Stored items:
+ + +

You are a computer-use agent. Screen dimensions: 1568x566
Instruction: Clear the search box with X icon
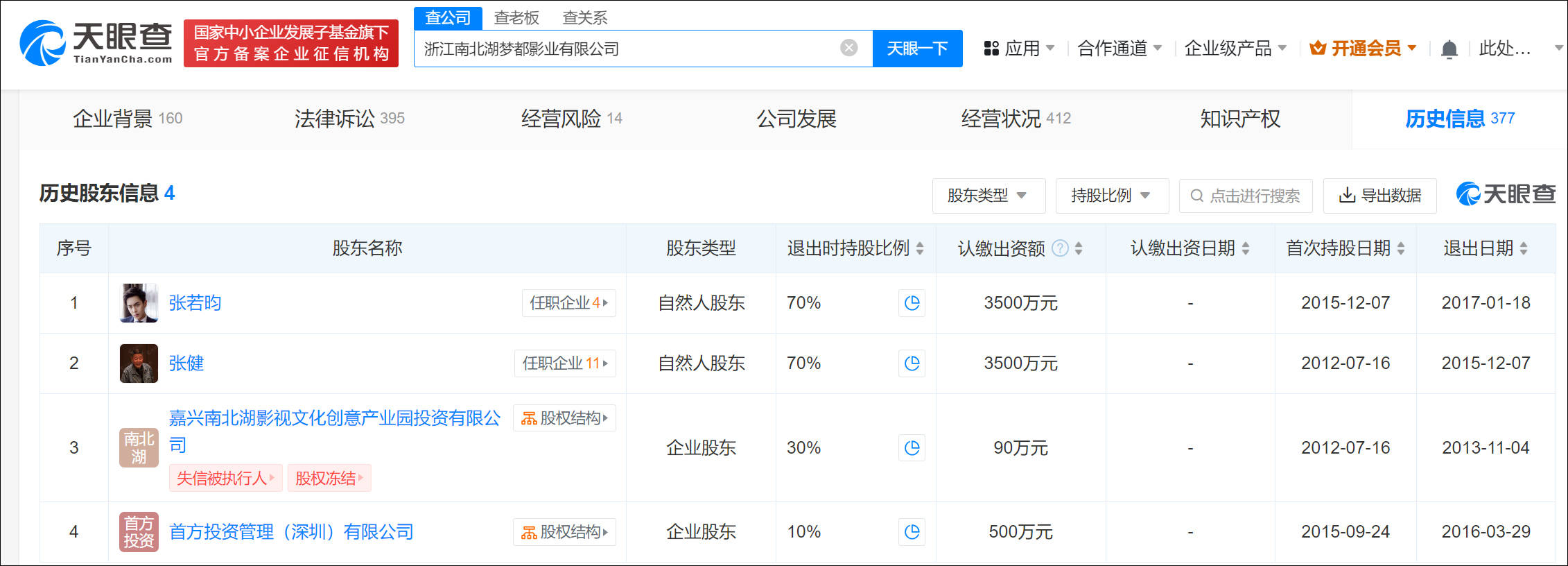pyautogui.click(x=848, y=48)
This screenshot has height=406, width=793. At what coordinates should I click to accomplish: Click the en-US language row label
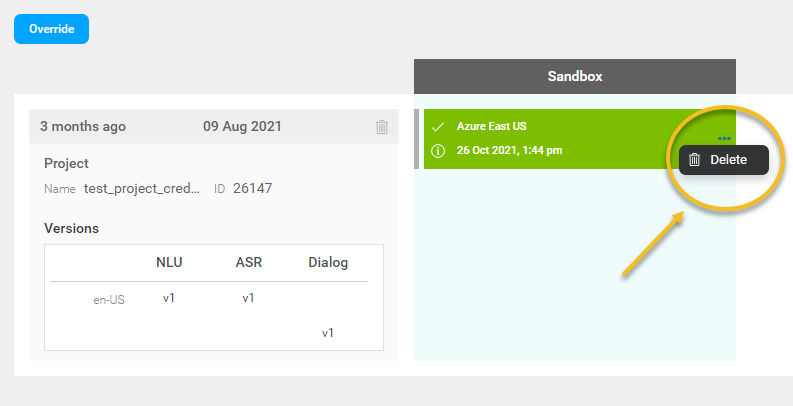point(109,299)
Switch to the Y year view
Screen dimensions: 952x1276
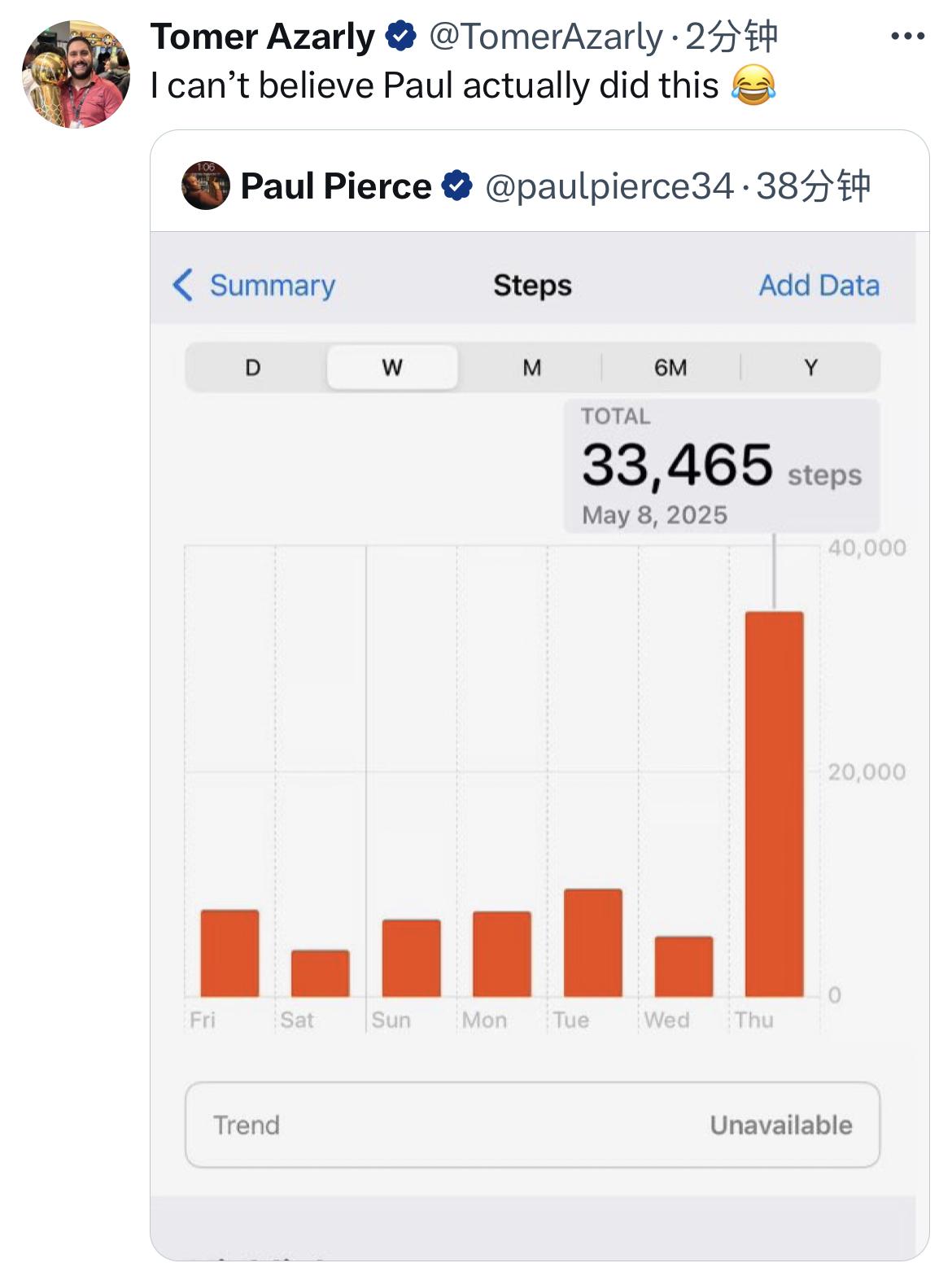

+ + +

ASSIGNMENT: Produce an exact copy of every line above, with the images left out.

ANSWER TO THIS EXERCISE:
You are a computer-use agent. Screen dimensions: 1568x566
Instruction: Clear the search box with X icon
pyautogui.click(x=848, y=48)
This screenshot has height=406, width=793. At what coordinates should I click to accomplish: Click the en-US language row label
point(109,299)
Switch to the Y year view
Screen dimensions: 952x1276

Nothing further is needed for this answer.